Bien que parfois lugubre, ce nouvel opus permet à Laura Veirs de percer dans un registre où le personnel a parfois peine à nous éclairer sur notre nature et nos idéaux. C’est aussi cette inventivité instrumentale qui nous autorise à goûter ce folk mâture qui réussit si bien à s’échapper de sa tradition.

★★★☆☆

Sam Amidon: « Bright Sunny South »

Au fil des années Sam Amidon s’est discrètement fait connaître dans l’univers de la musique folk. Sa particularité ? Être l’héritier de cette tradition au sens le plus strict du terme mais y infuser quelque chose de frais en ne sortant pratiquement que des albums de reprises, bref assumer ses références sans être ouvertement dans la révérence.

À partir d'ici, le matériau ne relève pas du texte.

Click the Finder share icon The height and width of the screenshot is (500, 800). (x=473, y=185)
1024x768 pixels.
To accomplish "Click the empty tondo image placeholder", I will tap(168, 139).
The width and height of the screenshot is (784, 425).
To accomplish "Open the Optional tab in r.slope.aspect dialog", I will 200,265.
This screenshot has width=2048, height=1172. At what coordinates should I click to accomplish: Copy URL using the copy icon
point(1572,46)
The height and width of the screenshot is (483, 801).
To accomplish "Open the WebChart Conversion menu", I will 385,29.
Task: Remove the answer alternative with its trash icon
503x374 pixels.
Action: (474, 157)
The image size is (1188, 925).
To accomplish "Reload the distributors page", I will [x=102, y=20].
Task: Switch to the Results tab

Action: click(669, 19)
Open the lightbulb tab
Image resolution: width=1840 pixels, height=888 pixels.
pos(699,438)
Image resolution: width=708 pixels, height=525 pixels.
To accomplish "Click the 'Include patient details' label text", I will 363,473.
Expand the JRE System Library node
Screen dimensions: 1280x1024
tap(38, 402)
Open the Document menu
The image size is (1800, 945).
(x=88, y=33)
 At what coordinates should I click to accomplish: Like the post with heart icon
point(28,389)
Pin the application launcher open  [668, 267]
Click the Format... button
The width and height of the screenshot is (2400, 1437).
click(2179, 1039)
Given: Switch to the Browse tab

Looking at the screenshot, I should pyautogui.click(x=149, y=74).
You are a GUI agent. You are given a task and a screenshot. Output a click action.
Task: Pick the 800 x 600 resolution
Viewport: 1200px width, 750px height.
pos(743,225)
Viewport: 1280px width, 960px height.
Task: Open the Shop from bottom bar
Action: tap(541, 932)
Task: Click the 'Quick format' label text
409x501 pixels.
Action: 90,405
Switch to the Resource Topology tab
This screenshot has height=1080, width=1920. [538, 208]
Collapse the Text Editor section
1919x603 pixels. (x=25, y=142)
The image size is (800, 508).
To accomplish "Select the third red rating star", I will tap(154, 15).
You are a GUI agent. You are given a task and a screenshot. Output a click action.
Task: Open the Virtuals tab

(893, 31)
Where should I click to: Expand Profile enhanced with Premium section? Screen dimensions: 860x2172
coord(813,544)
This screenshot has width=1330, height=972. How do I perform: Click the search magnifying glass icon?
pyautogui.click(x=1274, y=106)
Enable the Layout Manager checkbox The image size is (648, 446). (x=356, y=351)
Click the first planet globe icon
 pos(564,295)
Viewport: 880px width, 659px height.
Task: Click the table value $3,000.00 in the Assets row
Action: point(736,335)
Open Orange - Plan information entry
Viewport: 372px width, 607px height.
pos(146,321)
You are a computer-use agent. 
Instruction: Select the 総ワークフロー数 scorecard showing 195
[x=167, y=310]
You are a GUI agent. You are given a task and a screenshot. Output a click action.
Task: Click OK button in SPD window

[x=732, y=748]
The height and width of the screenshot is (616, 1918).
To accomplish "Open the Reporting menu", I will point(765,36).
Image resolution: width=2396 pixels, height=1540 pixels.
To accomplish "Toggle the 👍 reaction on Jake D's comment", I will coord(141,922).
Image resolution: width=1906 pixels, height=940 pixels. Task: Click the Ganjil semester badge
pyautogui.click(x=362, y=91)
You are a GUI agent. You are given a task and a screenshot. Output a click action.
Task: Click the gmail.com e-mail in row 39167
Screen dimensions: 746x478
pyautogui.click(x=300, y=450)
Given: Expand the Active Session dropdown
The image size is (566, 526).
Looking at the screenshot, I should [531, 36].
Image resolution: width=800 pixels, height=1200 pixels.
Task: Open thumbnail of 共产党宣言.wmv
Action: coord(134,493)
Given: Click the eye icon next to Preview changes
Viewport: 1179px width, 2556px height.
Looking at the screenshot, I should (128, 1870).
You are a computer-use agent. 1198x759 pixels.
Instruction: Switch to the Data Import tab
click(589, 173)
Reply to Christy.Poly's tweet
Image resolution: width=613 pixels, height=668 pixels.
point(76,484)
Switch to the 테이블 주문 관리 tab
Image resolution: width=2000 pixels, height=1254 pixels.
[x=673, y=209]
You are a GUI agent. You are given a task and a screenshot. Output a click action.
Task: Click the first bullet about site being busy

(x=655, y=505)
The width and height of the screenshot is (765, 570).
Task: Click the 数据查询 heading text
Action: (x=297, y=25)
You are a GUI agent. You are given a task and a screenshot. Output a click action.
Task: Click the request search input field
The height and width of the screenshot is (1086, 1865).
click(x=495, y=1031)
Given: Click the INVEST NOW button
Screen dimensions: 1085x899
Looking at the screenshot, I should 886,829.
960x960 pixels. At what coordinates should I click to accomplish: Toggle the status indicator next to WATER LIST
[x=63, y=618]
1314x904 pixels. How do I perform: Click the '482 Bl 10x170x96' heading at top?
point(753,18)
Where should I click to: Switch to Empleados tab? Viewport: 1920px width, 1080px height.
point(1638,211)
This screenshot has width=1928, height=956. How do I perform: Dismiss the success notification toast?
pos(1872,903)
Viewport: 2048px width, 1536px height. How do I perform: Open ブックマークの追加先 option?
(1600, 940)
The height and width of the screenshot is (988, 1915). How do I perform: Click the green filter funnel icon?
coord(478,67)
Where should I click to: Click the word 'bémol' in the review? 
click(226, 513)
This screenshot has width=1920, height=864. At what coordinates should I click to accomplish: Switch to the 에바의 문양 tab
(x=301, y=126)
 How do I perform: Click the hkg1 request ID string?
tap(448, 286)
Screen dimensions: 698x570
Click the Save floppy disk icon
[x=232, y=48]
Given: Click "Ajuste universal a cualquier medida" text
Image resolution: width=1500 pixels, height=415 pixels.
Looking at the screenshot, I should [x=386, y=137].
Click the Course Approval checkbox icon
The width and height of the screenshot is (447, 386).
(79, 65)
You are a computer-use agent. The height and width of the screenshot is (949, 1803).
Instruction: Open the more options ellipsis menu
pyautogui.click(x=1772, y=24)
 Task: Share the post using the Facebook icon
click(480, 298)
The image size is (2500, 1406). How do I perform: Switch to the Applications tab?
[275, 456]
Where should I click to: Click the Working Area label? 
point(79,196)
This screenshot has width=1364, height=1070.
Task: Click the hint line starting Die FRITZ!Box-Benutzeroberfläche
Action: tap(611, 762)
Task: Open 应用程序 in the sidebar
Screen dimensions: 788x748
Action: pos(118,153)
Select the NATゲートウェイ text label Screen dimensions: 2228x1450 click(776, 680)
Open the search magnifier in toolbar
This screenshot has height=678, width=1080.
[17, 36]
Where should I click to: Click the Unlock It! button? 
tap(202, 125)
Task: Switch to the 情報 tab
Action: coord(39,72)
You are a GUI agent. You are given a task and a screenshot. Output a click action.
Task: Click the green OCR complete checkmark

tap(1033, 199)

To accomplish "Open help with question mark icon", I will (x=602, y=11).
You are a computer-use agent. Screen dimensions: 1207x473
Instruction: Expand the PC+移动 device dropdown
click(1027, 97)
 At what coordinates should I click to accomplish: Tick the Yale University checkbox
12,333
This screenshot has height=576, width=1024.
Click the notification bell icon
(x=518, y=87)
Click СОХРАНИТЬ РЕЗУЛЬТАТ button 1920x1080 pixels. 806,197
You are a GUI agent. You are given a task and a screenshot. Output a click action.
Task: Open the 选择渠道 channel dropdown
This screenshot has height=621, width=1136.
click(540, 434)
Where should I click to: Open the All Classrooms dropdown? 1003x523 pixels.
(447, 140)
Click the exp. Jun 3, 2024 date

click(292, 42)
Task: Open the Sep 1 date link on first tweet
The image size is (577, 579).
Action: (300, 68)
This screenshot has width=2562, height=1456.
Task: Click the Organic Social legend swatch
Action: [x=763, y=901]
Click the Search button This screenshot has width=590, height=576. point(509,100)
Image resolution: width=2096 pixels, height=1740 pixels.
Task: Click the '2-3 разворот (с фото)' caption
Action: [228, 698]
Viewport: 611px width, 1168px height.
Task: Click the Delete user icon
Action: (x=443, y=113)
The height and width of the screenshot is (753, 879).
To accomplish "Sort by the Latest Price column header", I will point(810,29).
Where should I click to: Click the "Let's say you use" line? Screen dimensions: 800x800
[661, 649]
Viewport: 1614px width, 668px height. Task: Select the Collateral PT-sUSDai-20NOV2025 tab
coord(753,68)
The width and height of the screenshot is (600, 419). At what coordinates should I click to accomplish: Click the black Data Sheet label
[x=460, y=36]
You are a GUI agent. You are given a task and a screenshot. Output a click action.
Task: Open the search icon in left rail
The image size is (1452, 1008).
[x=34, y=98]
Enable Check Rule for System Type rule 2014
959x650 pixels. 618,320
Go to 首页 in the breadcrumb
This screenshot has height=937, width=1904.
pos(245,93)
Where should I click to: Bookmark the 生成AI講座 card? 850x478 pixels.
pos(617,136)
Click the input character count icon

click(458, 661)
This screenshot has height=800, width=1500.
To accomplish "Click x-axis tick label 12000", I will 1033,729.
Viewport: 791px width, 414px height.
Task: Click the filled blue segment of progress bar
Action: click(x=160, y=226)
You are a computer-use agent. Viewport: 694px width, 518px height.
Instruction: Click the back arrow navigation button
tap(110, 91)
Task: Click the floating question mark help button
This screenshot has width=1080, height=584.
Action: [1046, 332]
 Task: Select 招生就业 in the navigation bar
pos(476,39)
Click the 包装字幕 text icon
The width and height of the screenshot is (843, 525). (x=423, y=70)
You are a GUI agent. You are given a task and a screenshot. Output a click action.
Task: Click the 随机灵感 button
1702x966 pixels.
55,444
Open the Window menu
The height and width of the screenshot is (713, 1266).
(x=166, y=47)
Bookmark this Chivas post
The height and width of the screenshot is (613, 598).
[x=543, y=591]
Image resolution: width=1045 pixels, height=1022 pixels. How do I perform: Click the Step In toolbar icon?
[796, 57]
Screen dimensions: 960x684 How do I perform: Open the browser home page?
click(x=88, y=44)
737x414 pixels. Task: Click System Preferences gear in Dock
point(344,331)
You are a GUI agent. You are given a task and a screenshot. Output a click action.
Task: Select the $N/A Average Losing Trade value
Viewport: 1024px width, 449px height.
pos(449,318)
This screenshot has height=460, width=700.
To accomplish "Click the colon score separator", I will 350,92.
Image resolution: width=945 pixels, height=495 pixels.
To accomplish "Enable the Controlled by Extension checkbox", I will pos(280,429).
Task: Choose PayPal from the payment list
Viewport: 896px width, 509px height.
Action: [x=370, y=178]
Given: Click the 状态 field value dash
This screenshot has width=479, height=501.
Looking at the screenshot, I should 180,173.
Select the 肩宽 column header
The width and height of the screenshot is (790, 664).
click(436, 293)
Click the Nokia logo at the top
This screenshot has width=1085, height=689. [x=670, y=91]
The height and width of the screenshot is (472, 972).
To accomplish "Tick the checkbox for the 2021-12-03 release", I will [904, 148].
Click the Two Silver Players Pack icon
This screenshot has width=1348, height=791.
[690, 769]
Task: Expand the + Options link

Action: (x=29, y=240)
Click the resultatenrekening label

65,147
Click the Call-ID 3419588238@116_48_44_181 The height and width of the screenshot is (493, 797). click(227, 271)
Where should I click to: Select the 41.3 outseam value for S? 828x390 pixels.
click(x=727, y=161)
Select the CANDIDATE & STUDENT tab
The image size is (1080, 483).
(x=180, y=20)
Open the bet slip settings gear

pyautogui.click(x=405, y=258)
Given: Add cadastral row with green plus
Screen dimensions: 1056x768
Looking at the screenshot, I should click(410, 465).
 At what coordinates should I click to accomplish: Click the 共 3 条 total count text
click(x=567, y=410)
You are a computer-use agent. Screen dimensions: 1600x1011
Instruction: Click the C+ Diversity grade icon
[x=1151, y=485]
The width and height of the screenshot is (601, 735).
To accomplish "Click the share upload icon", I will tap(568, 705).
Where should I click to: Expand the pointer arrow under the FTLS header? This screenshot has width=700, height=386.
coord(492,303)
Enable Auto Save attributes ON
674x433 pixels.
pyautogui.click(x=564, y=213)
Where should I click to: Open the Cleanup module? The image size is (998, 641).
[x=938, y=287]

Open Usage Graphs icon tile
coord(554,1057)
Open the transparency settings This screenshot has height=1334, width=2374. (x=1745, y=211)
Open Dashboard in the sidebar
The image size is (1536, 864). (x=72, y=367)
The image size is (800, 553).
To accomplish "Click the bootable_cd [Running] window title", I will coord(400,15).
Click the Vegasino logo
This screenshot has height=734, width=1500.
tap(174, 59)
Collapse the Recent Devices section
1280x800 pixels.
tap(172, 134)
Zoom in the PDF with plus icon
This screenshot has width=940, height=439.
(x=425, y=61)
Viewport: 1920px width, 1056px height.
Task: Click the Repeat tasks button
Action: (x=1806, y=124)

Ce qui le distingue des autres folksingers est fait d’arrangements qui montrent une volonté de dévier de la norme, une voix richement expressive et la qualité desdits morceaux. Ces qualités ont été mises en avant par des producteurs issus d’autres univers (le musicien électronique islandais Valgeir Sigurðsso et le prodige néo-classique Nico Muhly pour les cordes de son précédent opus).

Sur Bright Sunny South, il récidive en utilisant les talents de Thomas Bartlett, Shahzad Ismaily, Chris Vatalaro et Kenny Wheeler, montant ainsi son intérêt pour le jazz et aborde ses « covers » de manière plus souple et improvisée, en traficotant accords et textes tout en n’en dénaturant rien.

Il y a un côté mélancolique dans ses chansons, exemplifié par des titres comme « Short Life » et « Pharaoh » inondés d’orchestrations de musique de chambre. Sur «  He’s Taken My Feet », une trompette va accompagner un éloge funèbre accentué par le bruit sec d’un tambour tout comme dans « I Wish I Wish » où la trompette jazzy semble disparaître du décorum. 

Sa version du « My Good Friend » de Tim McGraw va néanmoins nous alléger ce cette atmosphère tamisée par son côté enlevé et optimiste donnant une nouvelle direction à l’album. Il s’agira alors de déstructurer certaines compositions. Le «  Shake It Off » de Mariah Carey (rebaptisé «  Shake U Off ») va être méconnaissable, aplati et doté d’un caractère poignant et intense qui recrée l’original et « As I Roved Out » va être proprement libératoire de par son dépouillement et la ferveur mise dans un banjo rustique et une voix qui dialogue avec lui.

Amidon a décrit Bright Sunny South comme étant un album solitaire. Il a néanmoins une versatilité excentrique mais celle-ci ne sera jamais gratuite, son éclectisme est mis au service des compositions ; en cela il demeure toujours et encore dans la tradition folk , celle dans laquelle le phrasé épouse la mélodie et les textes font le reste.